▸ Exercise objective
Present the lines below again, exactly as they stand.

▸ Provided entries
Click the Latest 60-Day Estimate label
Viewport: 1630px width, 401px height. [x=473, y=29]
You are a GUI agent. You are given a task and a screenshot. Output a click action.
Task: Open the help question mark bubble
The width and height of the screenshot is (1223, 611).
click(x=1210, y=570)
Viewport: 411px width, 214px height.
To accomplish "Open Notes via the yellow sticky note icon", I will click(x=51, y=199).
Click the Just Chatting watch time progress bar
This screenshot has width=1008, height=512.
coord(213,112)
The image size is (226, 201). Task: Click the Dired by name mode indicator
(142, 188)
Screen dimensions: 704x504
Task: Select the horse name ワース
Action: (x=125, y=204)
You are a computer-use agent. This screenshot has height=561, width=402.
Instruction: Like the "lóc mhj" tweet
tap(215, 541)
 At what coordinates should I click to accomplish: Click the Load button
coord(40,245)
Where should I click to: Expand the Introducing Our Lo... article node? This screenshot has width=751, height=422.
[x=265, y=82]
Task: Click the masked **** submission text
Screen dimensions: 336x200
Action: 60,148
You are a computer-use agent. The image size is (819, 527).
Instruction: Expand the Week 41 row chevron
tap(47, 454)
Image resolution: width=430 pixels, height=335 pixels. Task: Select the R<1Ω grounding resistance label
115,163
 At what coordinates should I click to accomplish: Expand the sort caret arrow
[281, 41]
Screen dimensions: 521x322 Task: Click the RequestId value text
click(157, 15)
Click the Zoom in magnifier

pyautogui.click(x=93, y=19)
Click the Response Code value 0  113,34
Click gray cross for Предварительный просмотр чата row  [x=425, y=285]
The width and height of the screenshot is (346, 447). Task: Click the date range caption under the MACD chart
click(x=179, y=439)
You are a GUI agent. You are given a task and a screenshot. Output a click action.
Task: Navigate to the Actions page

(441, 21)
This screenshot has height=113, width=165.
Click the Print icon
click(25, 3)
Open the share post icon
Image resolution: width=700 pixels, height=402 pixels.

▸ The completed task
Click the Latest 60-Day Estimate label
Viewport: 1630px width, 401px height. [x=473, y=29]
You are a GUI agent. You are given a task and a screenshot. Output a click action.
Task: Open the help question mark bubble
The width and height of the screenshot is (1223, 611).
click(x=1210, y=570)
Viewport: 411px width, 214px height.
To accomplish "Open Notes via the yellow sticky note icon", I will click(x=51, y=199).
Click the Just Chatting watch time progress bar
This screenshot has width=1008, height=512.
coord(213,112)
The image size is (226, 201). Task: Click the Dired by name mode indicator
(142, 188)
Screen dimensions: 704x504
Task: Select the horse name ワース
Action: (x=125, y=204)
You are a computer-use agent. This screenshot has height=561, width=402.
Instruction: Like the "lóc mhj" tweet
tap(215, 541)
 At what coordinates should I click to accomplish: Click the Load button
coord(40,245)
Where should I click to: Expand the Introducing Our Lo... article node? This screenshot has width=751, height=422.
[x=265, y=82]
Task: Click the masked **** submission text
Screen dimensions: 336x200
Action: 60,148
You are a computer-use agent. The image size is (819, 527).
Instruction: Expand the Week 41 row chevron
tap(47, 454)
Image resolution: width=430 pixels, height=335 pixels. Task: Select the R<1Ω grounding resistance label
115,163
 At what coordinates should I click to accomplish: Expand the sort caret arrow
[281, 41]
Screen dimensions: 521x322 Task: Click the RequestId value text
click(157, 15)
Click the Zoom in magnifier

pyautogui.click(x=93, y=19)
Click the Response Code value 0  113,34
Click gray cross for Предварительный просмотр чата row  [x=425, y=285]
The width and height of the screenshot is (346, 447). Task: Click the date range caption under the MACD chart
click(x=179, y=439)
You are a GUI agent. You are given a task and a screenshot. Output a click action.
Task: Navigate to the Actions page

(441, 21)
This screenshot has height=113, width=165.
Click the Print icon
click(25, 3)
Open the share post icon
Image resolution: width=700 pixels, height=402 pixels.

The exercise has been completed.